Organ Chips Offer $3 Billion Annual Boost to Drug Development by Improving Preclinical Success Rates

Boston, MA – The pharmaceutical industry is increasingly looking to advanced preclinical models, such as organ chips, to mitigate the high failure rates and significant costs associated with drug development. Aaron VanDevender, Chief Scientist and Principal at Founders Fund, recently highlighted the critical need for better preclinical tools, stating, "Early failures in organ transplantation, gene therapy, and CAR-T caused a backlash of skepticism and set those therapies back a decade or two. It's important to develop better preclinical models like organ chips to avoid these pitfalls in the future." This perspective underscores a growing industry consensus on the transformative potential of these innovative technologies.

Organ-on-a-chip technology, pioneered by companies like Emulate Inc., aims to replicate human physiology with greater precision than traditional animal models or cell cultures. Emulate's Human Emulation System, which includes Organ-Chips mimicking organs such as the liver, intestine, and brain, offers a more human-relevant testing environment. This system is designed to predict human responses to drugs, chemicals, and diseases more accurately, thereby reducing the reliance on less predictive animal testing.

A recent study published in Communications Medicine, co-authored by scientists from Emulate Inc. and with contributions acknowledged from VanDevender, demonstrated the significant predictive power of a human Liver-Chip. The study, which evaluated 27 drugs, showed the Liver-Chip achieved an 87% sensitivity and 100% specificity in predicting drug-induced liver injury when protein binding was corrected. This performance notably surpasses that of 3D hepatic spheroids, which showed only 47% sensitivity for the same drug set.

The economic implications of such improved predictability are substantial. The Communications Medicine study estimated that widespread adoption of the Liver-Chip for predicting drug-induced liver injury could generate approximately $3 billion annually for the pharmaceutical industry due to increased research and development productivity. If similar organ-chip models were developed for other major causes of drug attrition—cardiovascular, neurological, immunological, and gastrointestinal toxicities—the annual industry-wide gain could exceed $24 billion.

The call for improved preclinical models stems from historical setbacks in advanced therapies. Early gene therapy trials, for instance, faced severe challenges, including the tragic 1999 death of Jesse Gelsinger due to a fatal immune response to a viral vector, and instances of leukemia in children treated with early retroviral vectors. These events led to a significant slowdown in gene therapy research and heightened regulatory scrutiny. Similarly, CAR-T cell therapies, while now highly successful for certain cancers, also navigated a complex development path with initial safety concerns and manufacturing hurdles.

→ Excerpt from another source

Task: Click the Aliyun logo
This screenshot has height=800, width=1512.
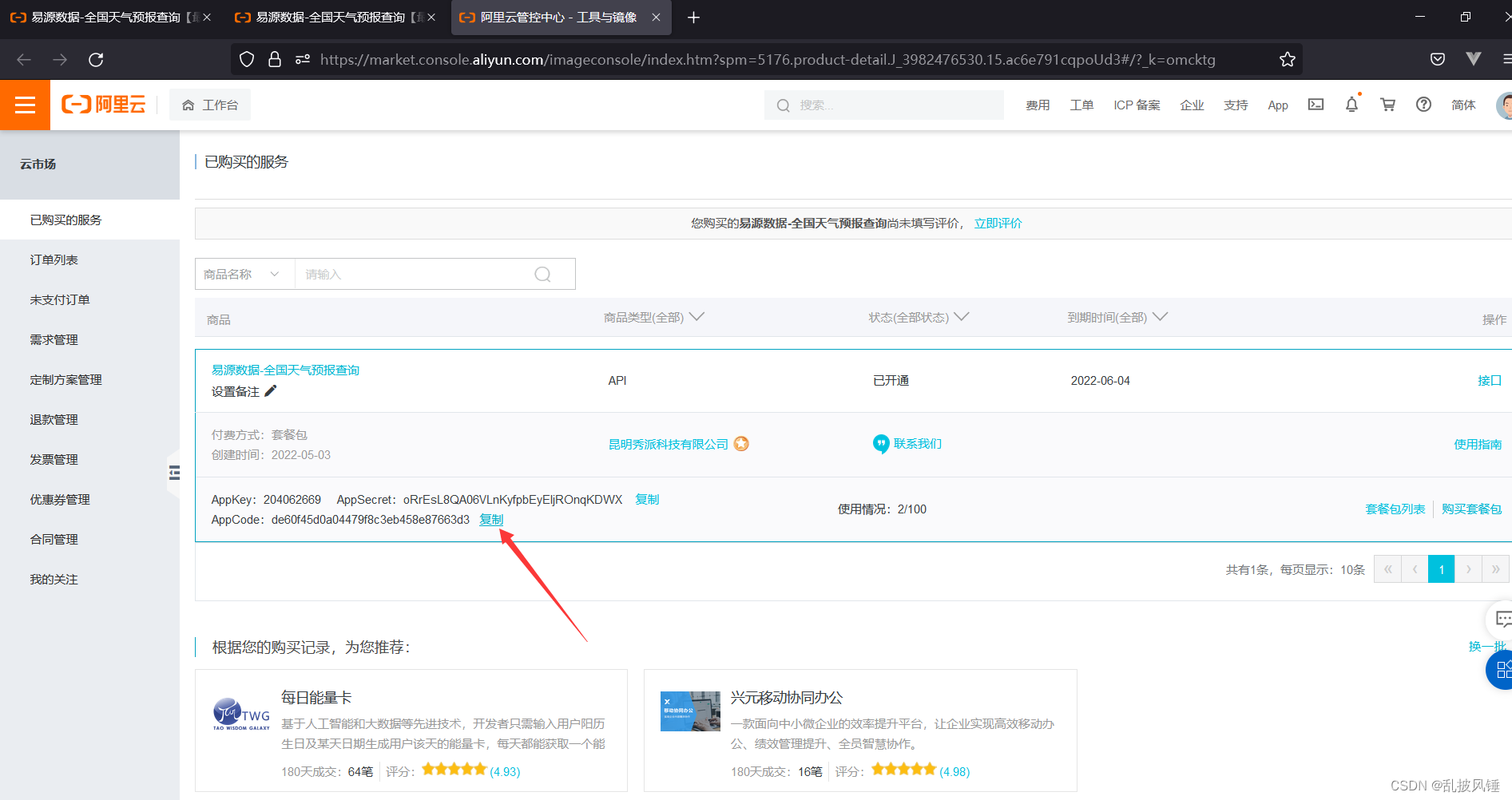Action: coord(103,105)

As VanDevender emphasized, "The dependence of drug development on animal models for safety and efficacy testing has hit a wall." He noted that limitations of legacy animal models increasingly prevent accurate predictions of drug responses in humans, leading to patient risks and hindering approval of novel life-saving therapies. The continued development and adoption of organ-on-a-chip technology represent a strategic shift towards more effective, ethical, and economically beneficial drug development pathways.